При этих словах она вдруг шибко оттолкнулась да за одно уж и навалилась на меня всею своею тяжестью, сильно ударив своей грудью о мою руку и в течение нескольких секунд плотно прижимаясь ею ко мне.

Я ощутил пышную, трепещущую, высокую грудь Томилиной на своей руке и, несмотря на мой нейтралитет, стал чувствовать во всем своем теле знойное возбуждение и музыкальное волнение, — на этот раз уже совсем не чисто эстетическое...

— Вы чуть не упали... — прошептал я.

— Противный камень! Откуда он тут взялся на аллее?..

Действительно, остановившись и посмотревши вдоль всей длинной аллеи, мы нигде не увидели ни единого камня, кроме как только на этом месте. Можно было подумать, что кто-то положил его нарочно.

Я чувствовал себя возбужденным, и — против воли! Томилина определенно чего-то домогалась от меня. И это — Томилина, знаменитая, роскошная пианистка Томилина!
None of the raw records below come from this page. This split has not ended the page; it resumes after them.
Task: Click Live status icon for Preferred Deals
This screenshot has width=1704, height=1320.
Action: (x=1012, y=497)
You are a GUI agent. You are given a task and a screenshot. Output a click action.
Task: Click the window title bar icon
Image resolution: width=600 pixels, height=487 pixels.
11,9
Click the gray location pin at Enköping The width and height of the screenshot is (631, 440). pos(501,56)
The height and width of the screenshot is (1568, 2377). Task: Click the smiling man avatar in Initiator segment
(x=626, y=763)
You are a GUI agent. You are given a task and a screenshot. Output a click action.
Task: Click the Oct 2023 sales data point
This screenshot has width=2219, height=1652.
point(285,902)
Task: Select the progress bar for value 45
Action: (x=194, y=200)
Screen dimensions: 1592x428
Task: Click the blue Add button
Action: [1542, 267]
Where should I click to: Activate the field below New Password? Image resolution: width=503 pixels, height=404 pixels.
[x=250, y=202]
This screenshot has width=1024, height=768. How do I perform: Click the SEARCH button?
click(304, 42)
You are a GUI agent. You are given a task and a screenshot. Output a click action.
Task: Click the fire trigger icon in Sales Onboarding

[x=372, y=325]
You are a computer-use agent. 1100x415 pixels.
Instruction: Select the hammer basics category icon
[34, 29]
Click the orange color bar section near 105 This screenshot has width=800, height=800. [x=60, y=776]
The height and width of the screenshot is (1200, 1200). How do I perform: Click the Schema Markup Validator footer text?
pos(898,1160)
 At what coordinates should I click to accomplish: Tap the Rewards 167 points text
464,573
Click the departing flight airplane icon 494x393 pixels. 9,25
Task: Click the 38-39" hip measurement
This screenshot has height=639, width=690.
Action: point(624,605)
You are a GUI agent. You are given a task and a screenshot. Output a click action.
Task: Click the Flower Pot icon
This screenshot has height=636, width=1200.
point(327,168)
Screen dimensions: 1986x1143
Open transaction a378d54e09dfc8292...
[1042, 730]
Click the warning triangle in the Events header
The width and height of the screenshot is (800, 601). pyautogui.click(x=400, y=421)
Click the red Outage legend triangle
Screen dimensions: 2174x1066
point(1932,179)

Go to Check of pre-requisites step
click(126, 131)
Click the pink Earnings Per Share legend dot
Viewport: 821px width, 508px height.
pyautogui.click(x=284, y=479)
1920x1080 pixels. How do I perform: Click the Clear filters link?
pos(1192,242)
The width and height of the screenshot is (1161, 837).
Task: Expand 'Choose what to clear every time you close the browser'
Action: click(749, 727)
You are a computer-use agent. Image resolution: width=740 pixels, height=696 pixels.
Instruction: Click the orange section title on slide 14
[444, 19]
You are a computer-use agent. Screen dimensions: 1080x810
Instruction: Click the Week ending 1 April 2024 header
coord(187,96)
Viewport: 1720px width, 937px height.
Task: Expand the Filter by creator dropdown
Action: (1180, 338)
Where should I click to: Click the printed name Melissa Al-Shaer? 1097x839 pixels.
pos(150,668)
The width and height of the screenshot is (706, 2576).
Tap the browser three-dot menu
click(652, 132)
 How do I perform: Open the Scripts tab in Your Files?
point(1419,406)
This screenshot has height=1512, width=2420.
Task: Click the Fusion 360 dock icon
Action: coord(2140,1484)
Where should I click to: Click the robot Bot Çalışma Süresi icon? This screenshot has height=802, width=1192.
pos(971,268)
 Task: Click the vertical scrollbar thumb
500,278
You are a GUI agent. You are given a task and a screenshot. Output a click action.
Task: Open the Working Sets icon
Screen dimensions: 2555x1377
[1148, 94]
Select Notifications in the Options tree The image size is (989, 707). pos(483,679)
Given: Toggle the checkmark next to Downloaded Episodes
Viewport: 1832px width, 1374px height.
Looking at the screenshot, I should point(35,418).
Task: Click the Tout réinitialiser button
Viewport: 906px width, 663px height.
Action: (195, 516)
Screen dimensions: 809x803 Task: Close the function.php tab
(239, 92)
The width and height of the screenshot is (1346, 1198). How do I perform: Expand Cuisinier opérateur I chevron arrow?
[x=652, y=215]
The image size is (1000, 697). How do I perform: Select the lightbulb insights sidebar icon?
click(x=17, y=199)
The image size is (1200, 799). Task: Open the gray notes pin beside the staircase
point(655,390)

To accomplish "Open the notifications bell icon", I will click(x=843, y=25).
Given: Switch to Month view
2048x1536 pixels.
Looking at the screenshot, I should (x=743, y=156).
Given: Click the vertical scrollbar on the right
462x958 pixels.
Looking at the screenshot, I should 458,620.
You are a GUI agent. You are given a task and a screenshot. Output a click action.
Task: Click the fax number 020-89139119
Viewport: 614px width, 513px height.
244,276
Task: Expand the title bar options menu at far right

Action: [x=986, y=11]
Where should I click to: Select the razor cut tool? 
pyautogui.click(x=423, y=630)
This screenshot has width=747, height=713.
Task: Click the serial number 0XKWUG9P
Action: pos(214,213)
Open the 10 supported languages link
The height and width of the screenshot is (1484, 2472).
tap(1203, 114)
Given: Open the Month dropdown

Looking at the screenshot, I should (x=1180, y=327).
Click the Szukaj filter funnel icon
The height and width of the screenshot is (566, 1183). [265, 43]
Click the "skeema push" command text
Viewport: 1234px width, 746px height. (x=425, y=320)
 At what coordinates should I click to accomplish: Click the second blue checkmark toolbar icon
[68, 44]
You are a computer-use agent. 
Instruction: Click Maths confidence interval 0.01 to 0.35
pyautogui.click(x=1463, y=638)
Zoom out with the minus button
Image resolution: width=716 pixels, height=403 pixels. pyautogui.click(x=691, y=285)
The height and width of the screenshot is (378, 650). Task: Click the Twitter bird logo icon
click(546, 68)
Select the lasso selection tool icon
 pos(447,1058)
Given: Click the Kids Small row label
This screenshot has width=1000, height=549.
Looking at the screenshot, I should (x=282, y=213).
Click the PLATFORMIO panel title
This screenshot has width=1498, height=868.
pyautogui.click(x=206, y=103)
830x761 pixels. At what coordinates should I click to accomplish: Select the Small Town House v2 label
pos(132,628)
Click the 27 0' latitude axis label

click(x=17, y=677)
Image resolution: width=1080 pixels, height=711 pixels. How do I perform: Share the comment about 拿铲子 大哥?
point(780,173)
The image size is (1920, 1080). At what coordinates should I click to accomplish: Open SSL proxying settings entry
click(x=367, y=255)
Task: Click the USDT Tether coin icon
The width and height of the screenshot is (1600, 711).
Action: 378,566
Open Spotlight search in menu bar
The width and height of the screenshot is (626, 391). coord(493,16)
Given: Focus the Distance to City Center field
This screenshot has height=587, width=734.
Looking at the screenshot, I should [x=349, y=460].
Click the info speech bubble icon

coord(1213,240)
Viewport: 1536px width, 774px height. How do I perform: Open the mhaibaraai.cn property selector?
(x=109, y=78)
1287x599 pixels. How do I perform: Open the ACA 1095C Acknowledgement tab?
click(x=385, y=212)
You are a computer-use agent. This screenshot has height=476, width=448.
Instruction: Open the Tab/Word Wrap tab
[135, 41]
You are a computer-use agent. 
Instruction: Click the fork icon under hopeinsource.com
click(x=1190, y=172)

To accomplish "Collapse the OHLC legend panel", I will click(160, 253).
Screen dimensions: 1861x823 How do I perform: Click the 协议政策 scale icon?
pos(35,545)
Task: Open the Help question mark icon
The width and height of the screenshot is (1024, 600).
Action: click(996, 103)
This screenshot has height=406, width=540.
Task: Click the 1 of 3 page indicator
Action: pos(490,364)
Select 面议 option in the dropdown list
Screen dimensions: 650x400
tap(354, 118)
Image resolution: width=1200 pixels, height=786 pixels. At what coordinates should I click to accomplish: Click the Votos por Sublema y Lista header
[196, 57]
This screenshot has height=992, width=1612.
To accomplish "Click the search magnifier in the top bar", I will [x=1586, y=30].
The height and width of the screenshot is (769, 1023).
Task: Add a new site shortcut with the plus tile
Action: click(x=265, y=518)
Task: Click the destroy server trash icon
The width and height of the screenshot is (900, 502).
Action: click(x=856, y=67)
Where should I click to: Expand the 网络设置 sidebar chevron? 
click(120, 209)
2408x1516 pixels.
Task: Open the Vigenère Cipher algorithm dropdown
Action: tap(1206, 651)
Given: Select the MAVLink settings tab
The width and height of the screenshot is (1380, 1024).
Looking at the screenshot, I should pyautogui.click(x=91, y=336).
Я не знал, что мне делать и как на это реагировать. Повторяю, никакого романа я не хотел... Теория у меня была против этого: я, как правило, всегда старался свои интимные исследования в этом художественном мире ограничивать эстетикой и философской психологией. Практика в данном случае тоже была против: Томилина мне показалась слишком солидной для романа, да кроме того ее чудная игра так захватывала всех нас, что просто как-то не было потребности ни в чем другом. Вид у нее был, как я описал, тоже совсем не располагающий к нежным чувствам: она казалась солидной матроной, хотя очень, очень молодой... Молодостью веяло от всякого малейшего ее жеста, при всей его уравновешенности и солидности.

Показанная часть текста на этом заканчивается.